The Policy for Power Generation Projects 2002 announced in Oct 2002 provided that projects implemented on the Boot basis shall be transferred to federal government at the end of the concession period and the WUC will be paid by the private power generation companies to the respective provincial/AJK government at the rate of Rs0.15/kWh adjustable annually for inflation.
The 2012 policy announced in Jan 2012 envisaged the transfer of the Boot projects to the respective provincial government after completion of concession period and WUC to be increased to the rate of Rs0.425/kWh (without annual indexation) to be reviewed every five years.
The Private Power and Infrastructure Board (PPIB) is currently pushing a few hydropower projects on the Boot basis under the 2002 policy, including a 720MW Karot Hydropower project located in the dual territory of AJK and Punjab.

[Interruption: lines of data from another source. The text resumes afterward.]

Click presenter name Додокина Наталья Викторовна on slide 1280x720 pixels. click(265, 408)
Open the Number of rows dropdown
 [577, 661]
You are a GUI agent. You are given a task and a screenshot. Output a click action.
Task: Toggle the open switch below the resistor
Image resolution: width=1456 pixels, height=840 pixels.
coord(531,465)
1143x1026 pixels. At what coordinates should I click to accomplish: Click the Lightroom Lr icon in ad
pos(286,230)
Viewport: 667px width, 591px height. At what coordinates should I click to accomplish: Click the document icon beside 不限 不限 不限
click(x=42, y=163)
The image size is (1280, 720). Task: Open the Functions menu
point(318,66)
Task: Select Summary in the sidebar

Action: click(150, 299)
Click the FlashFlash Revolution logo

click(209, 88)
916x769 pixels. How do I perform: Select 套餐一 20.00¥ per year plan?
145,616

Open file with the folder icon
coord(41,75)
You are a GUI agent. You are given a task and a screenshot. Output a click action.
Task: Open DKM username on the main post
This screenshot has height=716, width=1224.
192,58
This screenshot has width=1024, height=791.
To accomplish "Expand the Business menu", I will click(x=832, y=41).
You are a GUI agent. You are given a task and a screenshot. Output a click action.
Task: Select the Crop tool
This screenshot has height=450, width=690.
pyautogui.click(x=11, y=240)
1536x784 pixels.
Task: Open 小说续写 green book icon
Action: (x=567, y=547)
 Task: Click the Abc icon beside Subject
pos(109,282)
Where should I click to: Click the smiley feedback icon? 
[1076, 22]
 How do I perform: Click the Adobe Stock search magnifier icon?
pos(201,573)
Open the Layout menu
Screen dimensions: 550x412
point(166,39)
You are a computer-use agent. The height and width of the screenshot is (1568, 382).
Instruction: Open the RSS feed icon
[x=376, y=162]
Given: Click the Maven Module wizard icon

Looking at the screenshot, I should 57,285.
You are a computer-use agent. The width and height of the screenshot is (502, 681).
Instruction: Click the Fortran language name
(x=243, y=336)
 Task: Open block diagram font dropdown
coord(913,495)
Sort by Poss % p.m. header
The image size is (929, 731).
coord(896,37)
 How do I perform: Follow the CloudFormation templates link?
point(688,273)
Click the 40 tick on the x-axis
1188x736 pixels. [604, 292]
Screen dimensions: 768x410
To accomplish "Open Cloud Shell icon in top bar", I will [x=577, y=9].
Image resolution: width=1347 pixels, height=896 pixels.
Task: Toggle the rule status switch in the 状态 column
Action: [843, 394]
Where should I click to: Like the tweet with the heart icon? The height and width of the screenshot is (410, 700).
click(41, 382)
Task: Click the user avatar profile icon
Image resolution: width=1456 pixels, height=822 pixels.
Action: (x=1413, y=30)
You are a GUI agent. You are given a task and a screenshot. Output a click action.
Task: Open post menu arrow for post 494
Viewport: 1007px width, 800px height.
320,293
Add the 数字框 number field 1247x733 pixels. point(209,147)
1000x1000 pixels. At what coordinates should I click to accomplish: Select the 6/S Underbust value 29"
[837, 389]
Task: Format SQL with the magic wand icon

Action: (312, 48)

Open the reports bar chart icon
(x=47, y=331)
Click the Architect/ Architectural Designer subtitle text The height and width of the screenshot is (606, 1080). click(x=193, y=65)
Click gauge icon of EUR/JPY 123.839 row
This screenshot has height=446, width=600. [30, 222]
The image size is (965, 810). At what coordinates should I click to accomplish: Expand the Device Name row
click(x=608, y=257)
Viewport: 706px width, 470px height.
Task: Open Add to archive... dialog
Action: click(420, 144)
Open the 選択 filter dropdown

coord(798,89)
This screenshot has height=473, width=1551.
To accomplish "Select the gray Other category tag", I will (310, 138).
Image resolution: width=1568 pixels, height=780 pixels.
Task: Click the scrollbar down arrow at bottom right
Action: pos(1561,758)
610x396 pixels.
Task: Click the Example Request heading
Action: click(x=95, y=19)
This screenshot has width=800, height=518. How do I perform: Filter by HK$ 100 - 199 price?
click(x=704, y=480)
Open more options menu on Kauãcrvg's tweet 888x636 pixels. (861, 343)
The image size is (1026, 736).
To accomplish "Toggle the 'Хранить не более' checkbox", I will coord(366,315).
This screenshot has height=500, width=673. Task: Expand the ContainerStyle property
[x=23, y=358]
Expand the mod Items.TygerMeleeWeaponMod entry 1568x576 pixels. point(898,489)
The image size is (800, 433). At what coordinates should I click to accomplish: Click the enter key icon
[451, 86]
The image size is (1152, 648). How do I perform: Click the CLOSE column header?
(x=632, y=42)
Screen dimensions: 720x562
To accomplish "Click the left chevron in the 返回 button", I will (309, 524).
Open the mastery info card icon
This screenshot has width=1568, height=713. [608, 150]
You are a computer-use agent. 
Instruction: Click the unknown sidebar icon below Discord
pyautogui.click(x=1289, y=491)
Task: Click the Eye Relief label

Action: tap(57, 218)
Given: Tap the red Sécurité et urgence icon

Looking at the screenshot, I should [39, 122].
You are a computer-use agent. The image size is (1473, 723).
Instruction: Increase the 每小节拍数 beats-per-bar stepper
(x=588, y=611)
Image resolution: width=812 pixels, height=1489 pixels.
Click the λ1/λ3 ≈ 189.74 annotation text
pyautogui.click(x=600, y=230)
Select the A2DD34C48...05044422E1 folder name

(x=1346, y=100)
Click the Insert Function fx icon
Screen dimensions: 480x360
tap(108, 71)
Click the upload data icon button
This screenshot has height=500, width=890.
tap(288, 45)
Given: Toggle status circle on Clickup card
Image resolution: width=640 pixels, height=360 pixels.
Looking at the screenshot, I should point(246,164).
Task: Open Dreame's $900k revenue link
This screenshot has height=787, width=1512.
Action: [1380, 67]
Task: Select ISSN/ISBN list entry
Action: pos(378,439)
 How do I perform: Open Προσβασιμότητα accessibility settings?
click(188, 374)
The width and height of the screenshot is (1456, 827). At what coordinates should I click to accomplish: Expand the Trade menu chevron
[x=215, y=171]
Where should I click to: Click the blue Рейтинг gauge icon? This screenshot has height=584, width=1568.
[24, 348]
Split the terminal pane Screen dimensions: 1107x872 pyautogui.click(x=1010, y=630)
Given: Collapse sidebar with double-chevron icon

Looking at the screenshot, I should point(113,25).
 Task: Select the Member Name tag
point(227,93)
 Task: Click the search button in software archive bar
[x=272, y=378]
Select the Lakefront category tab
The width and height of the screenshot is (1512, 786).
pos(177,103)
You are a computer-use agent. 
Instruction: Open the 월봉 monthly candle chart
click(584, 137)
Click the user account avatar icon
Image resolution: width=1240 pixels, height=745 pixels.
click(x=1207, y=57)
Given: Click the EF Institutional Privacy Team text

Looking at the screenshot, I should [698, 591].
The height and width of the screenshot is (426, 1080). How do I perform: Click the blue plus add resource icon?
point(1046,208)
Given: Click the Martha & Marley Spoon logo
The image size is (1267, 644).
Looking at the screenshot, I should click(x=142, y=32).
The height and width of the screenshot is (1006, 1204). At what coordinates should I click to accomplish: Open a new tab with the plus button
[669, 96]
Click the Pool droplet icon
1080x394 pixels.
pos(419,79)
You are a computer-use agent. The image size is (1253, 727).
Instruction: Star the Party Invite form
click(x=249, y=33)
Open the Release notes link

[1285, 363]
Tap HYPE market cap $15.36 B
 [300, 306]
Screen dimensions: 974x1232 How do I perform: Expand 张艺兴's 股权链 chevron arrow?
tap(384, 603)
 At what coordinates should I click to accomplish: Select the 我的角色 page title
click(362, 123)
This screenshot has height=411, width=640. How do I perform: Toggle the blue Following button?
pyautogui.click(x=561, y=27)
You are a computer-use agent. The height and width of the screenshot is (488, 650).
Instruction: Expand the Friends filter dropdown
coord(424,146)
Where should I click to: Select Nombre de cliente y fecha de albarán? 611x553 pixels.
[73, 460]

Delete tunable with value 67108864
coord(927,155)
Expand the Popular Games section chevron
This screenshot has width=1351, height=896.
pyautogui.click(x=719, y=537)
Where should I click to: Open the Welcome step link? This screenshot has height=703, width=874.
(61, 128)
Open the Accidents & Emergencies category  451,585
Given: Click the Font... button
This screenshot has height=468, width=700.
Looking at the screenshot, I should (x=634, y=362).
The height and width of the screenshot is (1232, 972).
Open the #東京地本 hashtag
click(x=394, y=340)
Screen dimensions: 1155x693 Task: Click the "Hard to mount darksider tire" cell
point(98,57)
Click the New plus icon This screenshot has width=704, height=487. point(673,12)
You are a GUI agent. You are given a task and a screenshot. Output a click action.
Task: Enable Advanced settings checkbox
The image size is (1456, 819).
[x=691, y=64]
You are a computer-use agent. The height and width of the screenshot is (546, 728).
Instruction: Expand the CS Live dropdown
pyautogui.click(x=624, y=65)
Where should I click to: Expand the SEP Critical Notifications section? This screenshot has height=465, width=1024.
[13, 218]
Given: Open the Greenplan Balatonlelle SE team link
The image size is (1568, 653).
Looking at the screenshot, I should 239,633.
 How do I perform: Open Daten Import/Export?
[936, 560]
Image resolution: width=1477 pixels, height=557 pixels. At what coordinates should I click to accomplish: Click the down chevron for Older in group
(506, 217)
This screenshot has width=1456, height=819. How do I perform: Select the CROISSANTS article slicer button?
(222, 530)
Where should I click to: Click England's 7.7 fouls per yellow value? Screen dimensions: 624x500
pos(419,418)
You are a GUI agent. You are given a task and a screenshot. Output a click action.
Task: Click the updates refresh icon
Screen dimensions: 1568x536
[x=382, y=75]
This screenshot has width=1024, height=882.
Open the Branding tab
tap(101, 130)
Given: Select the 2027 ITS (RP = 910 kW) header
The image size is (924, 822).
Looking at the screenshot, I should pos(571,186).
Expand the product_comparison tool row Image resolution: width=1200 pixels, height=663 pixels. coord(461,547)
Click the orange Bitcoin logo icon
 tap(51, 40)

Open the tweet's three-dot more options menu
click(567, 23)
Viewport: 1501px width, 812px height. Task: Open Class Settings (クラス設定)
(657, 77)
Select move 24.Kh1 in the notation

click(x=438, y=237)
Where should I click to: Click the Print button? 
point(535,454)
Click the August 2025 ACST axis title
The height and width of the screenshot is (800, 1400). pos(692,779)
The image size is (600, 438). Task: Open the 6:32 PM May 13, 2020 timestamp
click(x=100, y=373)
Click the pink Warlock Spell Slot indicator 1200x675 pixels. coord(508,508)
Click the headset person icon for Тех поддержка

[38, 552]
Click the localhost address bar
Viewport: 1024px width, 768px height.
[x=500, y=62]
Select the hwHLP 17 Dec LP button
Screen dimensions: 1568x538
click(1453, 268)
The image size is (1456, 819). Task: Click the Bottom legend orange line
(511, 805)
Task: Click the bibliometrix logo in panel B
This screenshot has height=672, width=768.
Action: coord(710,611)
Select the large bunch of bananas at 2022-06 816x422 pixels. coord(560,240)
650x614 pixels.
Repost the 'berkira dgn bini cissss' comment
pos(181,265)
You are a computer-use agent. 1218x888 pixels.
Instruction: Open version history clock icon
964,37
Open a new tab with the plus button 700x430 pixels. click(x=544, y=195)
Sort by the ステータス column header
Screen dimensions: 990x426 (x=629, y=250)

The two governments have requested the centre to increase the WUC from Rs0.15/kWh to Rs0.425 for the said project and other upcoming hydropower projects located in AJK and Punjab being processed under the 2002 policy.
Punjab has also sought the transfer of the said project to the provincial government on completion of the concession period. The power ministry said the governments of AJK and Punjab required these provisions to be incorporated in respective project agreements being negotiated for the Karot hydropower project, one of the prioritised projects included in the CPEC agreement between China and Pakistan.
According to the ECC, signing of these agreements could potentially be delayed if the decision was not made on priority. To ensure that this was not seen as a special favour, it was decided that these concessions would require to be extended to any other upcoming hydropower project being implemented under the 2002 policy for which the financial close had not yet been achieved, irrespective of the location of the project.
The National Electric Power Regulatory Authority (Nepra) opposed the proposal, claiming that it was not clear which government or province the project would be transferred to. It said that such an arrangement should be made in the policy with consent of the respective governments and approval of the Council of Common Interest to avoid controversies.
On another proposal from the Ministry of Water and power, the ECC granted approval for authorising the Central Power Purchasing Agency (CPPA) to sign an amendment to the modified and re-stated power purchase agreement with Fauji Kabirwala Power Company.
It also granted the federal government sovereign guarantee against financing facility of Rs10.4 billion from local banks for interconnection of imported coal-based 1320MW power plants at Bin Qasim (near Karachi) sponsored by a consortium put together by former Ehtesab chief Saifur Rehman.
The ECC also allowed allocation of up to 9.5MMCFD gas from Badar-2 gas field to Sui Northern Gas Pipelines Limited (SNGPL). The price of gas would be as per the applicable petroleum policy. The decision has been taken keeping in view request of SNGPL for allocation of gas from Badar-2 owing to increasing demand and supply gap on their system.